Vale la pena attenersi a questa domanda perché quasi un quarto di Malcolm & Marie è occupato dall’idiosincrasia del protagonista per la critica ideologica e progressista, che filtra tutto attraverso la lente delle questioni razziali e di genere, ed è però incapace di affrontare frontalmente il linguaggio cinematografico. Ecco, allora, perché? Perché la villa? Perché il bianco e nero? Perché i protagonisti in primissimo piano o in campo lungo, sull’orlo della collina? Perché adesso sono seduti, abbracciati, distesi, incrociati, distanti, cambiando posizione come in una coreografia senza fine?
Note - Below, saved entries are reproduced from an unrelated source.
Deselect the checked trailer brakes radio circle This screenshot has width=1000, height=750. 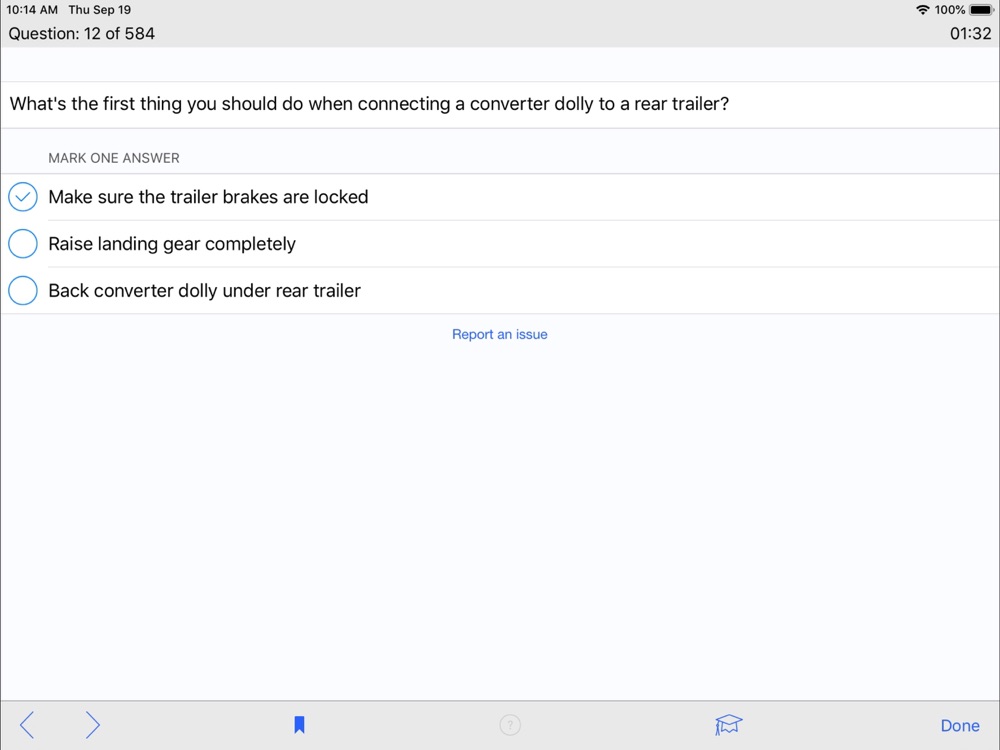coord(23,197)
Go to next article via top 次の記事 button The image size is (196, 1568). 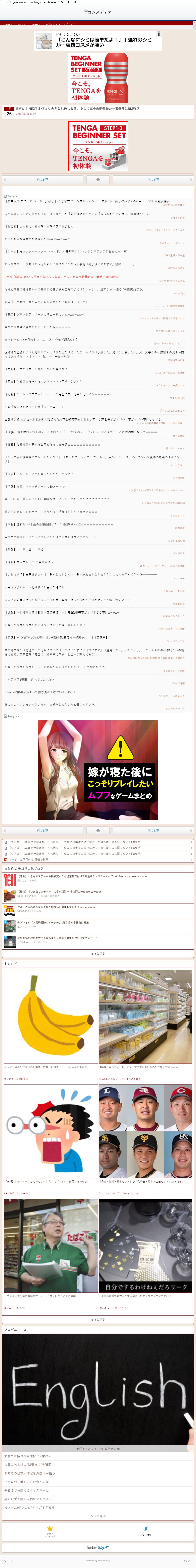[x=153, y=180]
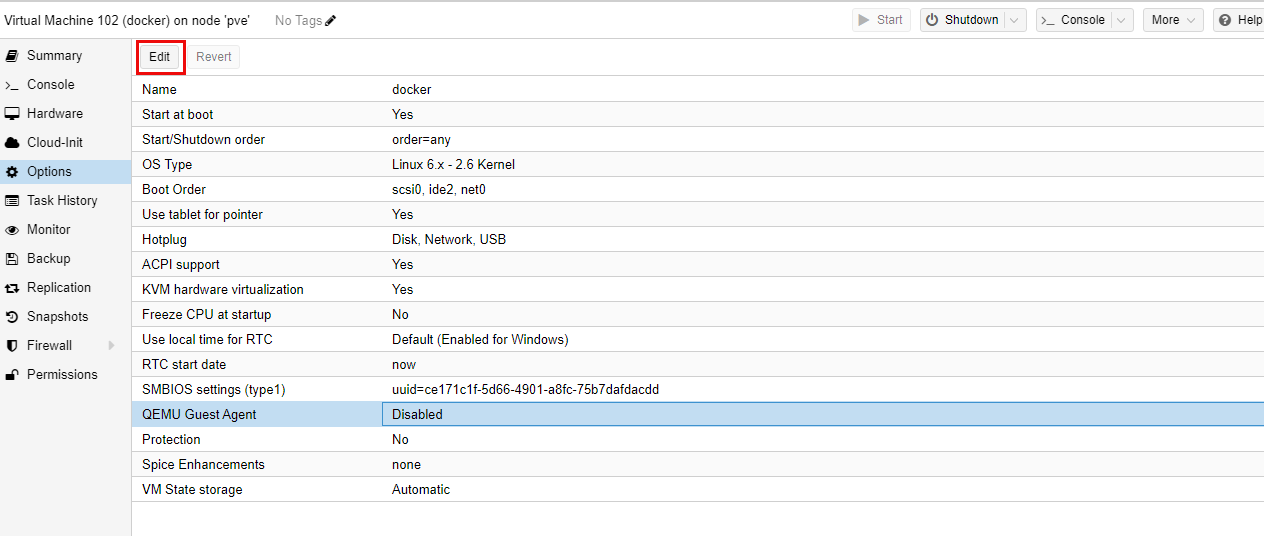Click the Cloud-Init cloud icon
Screen dimensions: 1264x536
click(12, 143)
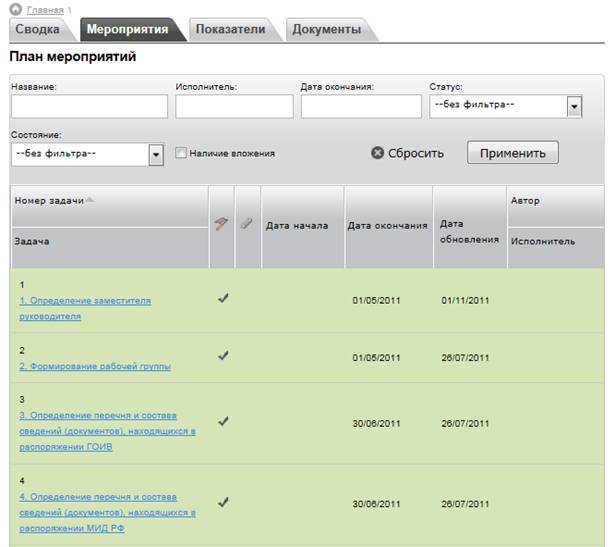Image resolution: width=616 pixels, height=547 pixels.
Task: Sort by Номер задачи column arrow
Action: pyautogui.click(x=90, y=200)
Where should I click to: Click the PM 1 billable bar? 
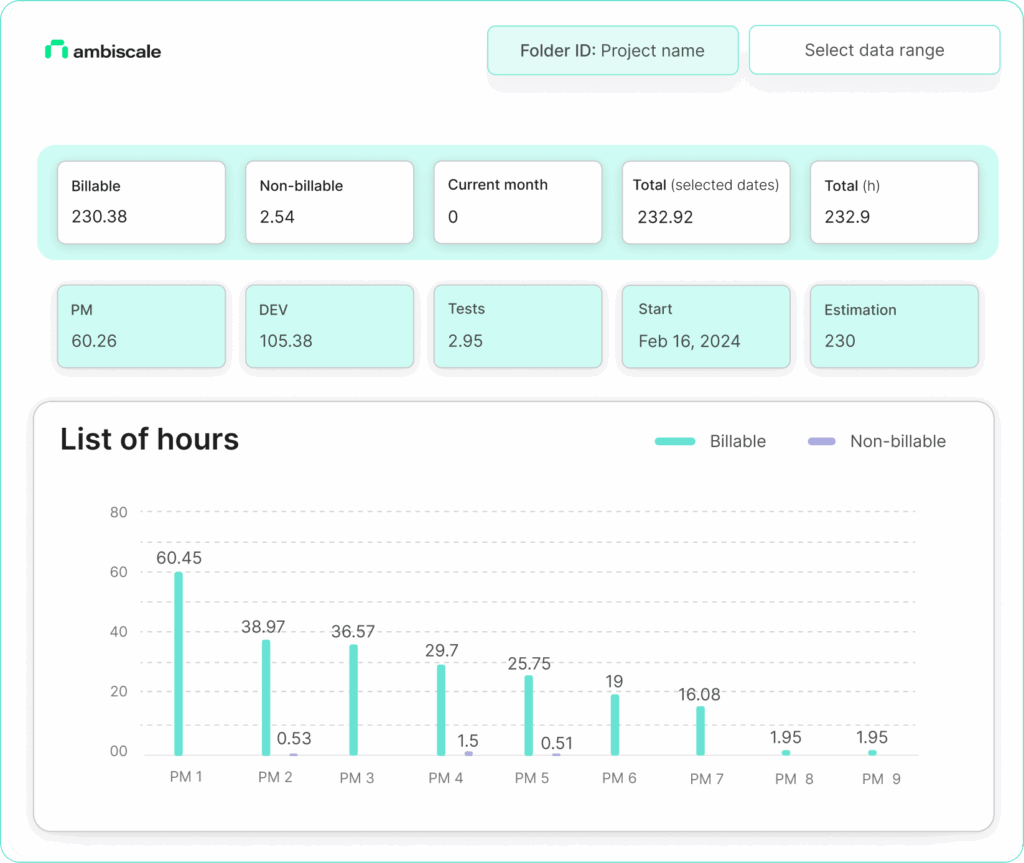[x=178, y=664]
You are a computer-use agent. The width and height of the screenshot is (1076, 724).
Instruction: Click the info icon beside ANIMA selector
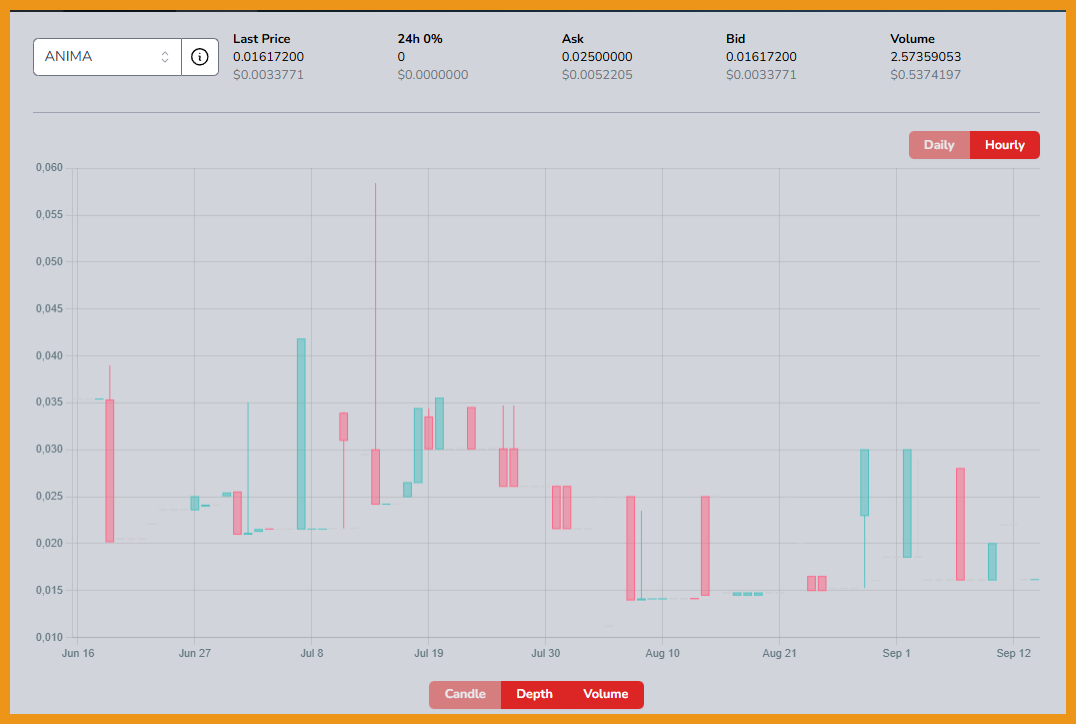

Perché un montaggio quasi in tempo reale? Perché questo film ora, non fosse per il virus?

Lo sguardo di Levinson su questa aristocrazia dello spettacolo americano non è né assolutorio né accusatorio, non è deterministico ma non guarda ai due neppure con la neutra curiosità del sociologo. Tutto è autoreferenziale e artefatto ma senza suggerire per contrasto una verità.
In Malcolm & Marie i personaggi non fanno che parlare mentre il film è muto, carino. Ed è così, si capisce, che doveva essere: una storia è semplicemente una storia, un film è semplicemente un film, un attore è semplicemente un attore, ripetono i personaggi. Una catarsi attraverso un’esperienza simulata. Solo che a forza di sottrarre senso e chiavi di lettura, di rifiutare la politica, la società, il mondo, in questo cinema di inquadrature da mettere in cornice, evapora anche l’esperienza e la catarsi a maggior ragione.

Se il cinema da pandemia fosse davvero questo, meglio chiudere tutto, dedicarsi ai classici e aspettare tempi migliori. O guardarsi una campagna pubblicitaria di Hugo Boss, che dura un ventesimo e segue gli stessi principi: sotto i vestiti, niente.